Google evangelism, thanks for the positive comment, we're getting there: I'm writing to you from the Thai airlines lounge in Bangkok:-)
http://www.thailanorama.com/2008/11/the-thais-that-bind-social-networks/
http://newsinfo.inquirer.net/breakingnews/infotech/view/20081109-171163/Social-networks-open-doors-to-developers
http://www.zdnetasia.com/news/internet/0,39044908,62047681,00.htm

One point lacking in your analysis though is the difference between platforms/ecosystems and vendors. You list Orkut, Myspace, friendster etc as different platforms, which is not completely true. If you look at social networking there are 2 platforms: Opensocial and Facebook. And multiple vendors. How monetization is done will be a good test of the OpenSocial ecosystem.

Kevin Marks

Dave, why are you reviewing companies rather than actual platforms?
The number 1 platform is the web - no company can afford to ignore it, not Apple, not Microsoft, not Google, not Nintendo.

Why are you not treating OpenSocial as a single platform? From your list SalesForce , Yahoo, LinkedIn, multiple other blogging platforms / social networks, Typepad, Blogger, Hi5, Bebo, Friendster, Orkut, other international players all support it, not to mention iGoogle.

Jesse Farmer

Dave,

Another thing I might add is consistency.
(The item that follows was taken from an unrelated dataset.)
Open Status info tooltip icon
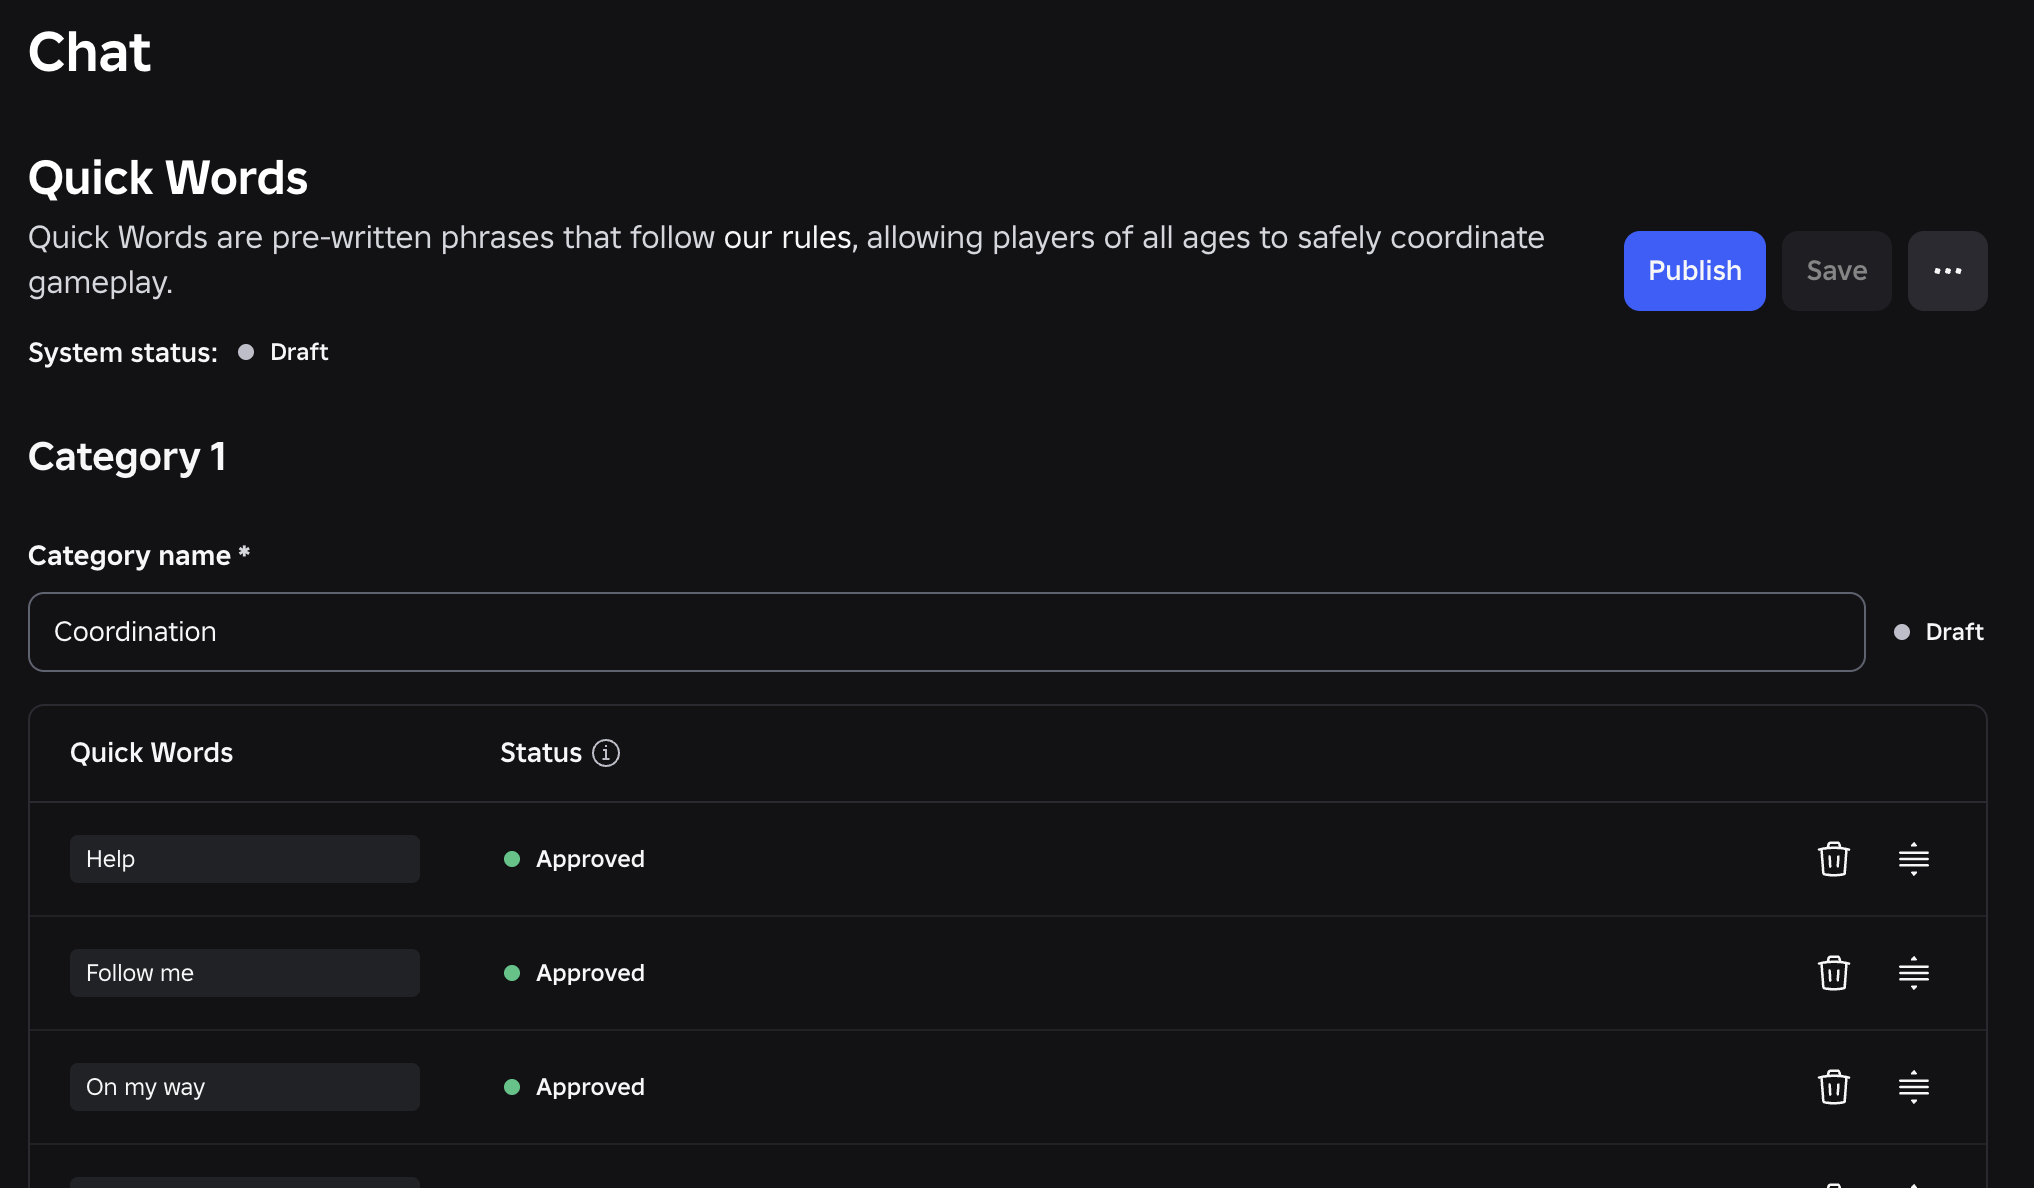The width and height of the screenshot is (2034, 1188). 606,753
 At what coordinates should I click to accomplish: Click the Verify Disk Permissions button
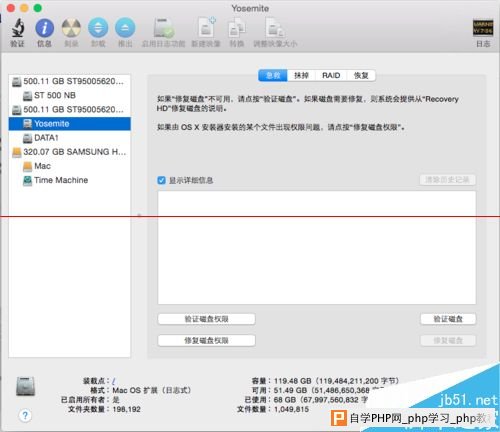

Facebook's platform started losing the interest of developers not when it dialed down its distribution mechanisms, but when it started selectively enforcing its rules and instituting top-down policy changes to curb what it considered "bad behavior."

On top of that these rules were not always broadcast well, so developers often violated them without knowing it. It'd be like Congress changing the law but telling nobody, and then prosecuting you for breaking that law.

Slide itself was a victim of this when Facebook took down Top Friends.

An inconsistent platform, from either a technical or policy perspective, dramatically increases the risk of developing on that platform.

Jeffrey McManus

Great post, Dave -- and as a bonus, the lack of red font and profanity ensured that I didn't burn out my innocent retinas this time. Kudos! :)

I don't think that Facebook payments is going to change the game for them. It's not like it's impossible to pay for Facebook apps today, so an in-house payment system isn't going to address the real pain point. For a data point in how users are reacting to paid apps, see what's going on right now with Packrat. Users don't like paying for Facebook apps any more than they like paying for apps on the rest of the web.

When we talk about the monetization angle with our consulting clients, we talk about keeping your business in alignment with your platform. This covers both distribution and monetization. Yahoo has never done this well (it's one of the final battles I attempted to fight just before I left there) and they still don't seem to have a plan to make it happen.